ZeroMq IRC Log

Wednesday May 12, 2010

[Time] Name	Message
[05:01] joshua	hi
[05:02] joshua	I've been having trouble using ZMQ_P2P socket types
[05:02] joshua	are there any examples around that use it successfully?
[05:19] guido_g	try to specify an ip address on both sides
[05:19] guido_g	you gave the interface to bind on the server side
[05:20] guido_g	just an idea, of course :)
[05:26] joshua	so for the server, instead of "tcp://lo:5555" bind "tcp://127.0.0.1:5555"?
[05:32] guido_g	yes
[05:40] joshua	hmm, it only works if I do send/receive pairs
[05:40] joshua	I can't get just one to send something to the other
[05:42] sustrik	joshua__: presumably, that's because you close the sender app before it has chance to send the data
[05:42] joshua	ah, the sender doesn't block?
[05:42] sustrik	no, it's async
[05:42] sustrik	that's what MQ means
[05:43] joshua	:D
[06:47] sjampoo	morning!
[07:22] sustrik	morning!
[08:00] mike	sustrik: ping
[08:00] sustrik	pong
[08:01] mike8901	hey - I'm working with joshua on a project - I know you guys talked a bit.
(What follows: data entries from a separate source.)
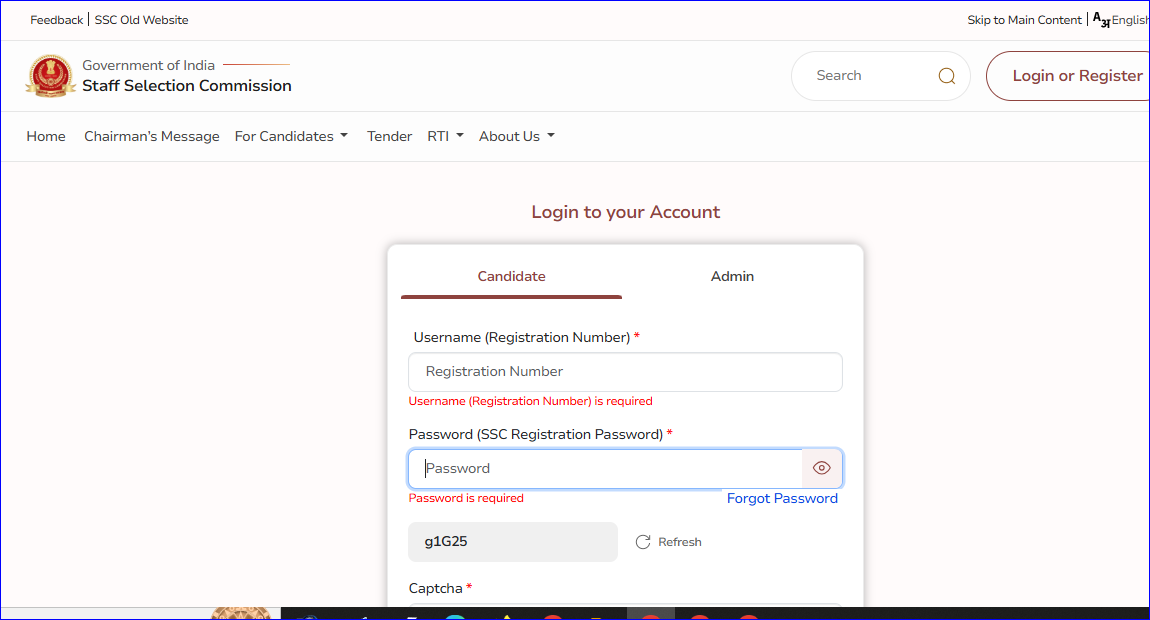Click Skip to Main Content

click(x=1024, y=20)
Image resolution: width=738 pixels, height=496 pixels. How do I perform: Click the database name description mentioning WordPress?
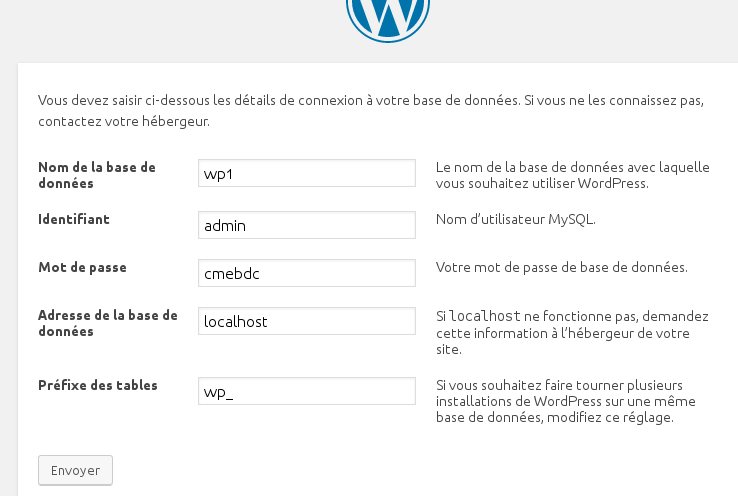572,175

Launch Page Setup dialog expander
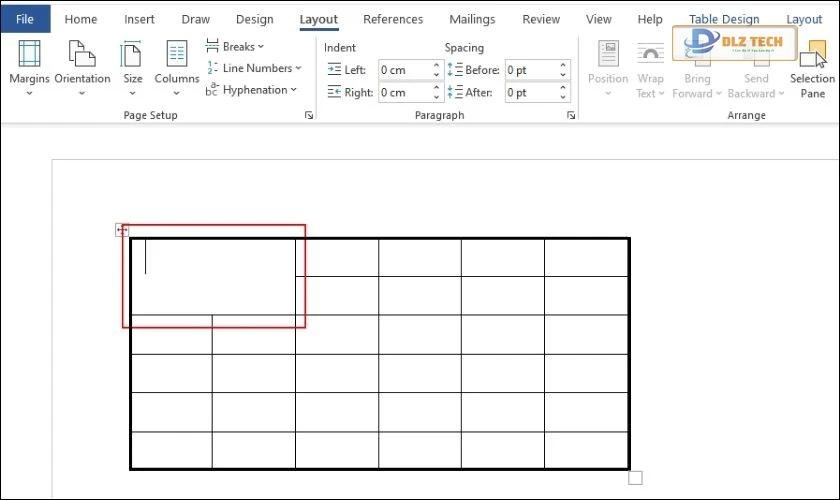click(x=309, y=116)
Is it possible to block until all sends have completed?
[08:01] mike8901	joshua discovered the hard way that zmq won't keep your program alive
[08:04] sustrik	no, there's no way to do so -- it would result in deadlock if the peer in unavailable
[08:04] joshua	fun
[08:04] sustrik	you have to send acknowledgement by hand
[08:04] mike8901	so what is the recommended way to deal with the situation in which a client sends messages to a server, then exits?
[08:05] mike8901	hm
[08:05] sustrik	is it a request/reply scenario?
[08:05] mike8901	yes, but the reply may not come from the same peer
[08:05] mike8901	basically, we have a central server doling out work to slaves
[08:05] mike8901	and the slaves can talk to each other and redistribute work if needed
[08:05] mike8901	each piece of work has a unique ID attached to it, and a reply will come from some slave, but we don't know which
[08:06] sustrik	that doesn't matter imo
[08:06] sustrik	just wait for reply
[08:06] sustrik	and everything will works as expected
[08:07] mike8901	yeah, I actually think this is a non-issue
[08:07] sjampoo	If you don't even care about a reply, you could use the callback on the message object and implement something that blocks your self.
[08:08] sustrik	yes, but caution is needed as the callback is called from different thread
[08:13] mike8901	does zmq have a more appropriate topology than zmq_p2p for doing a round-robin distribution scheme? we're ending up having to have a vector of locks to each socket, which seems a little wasteful.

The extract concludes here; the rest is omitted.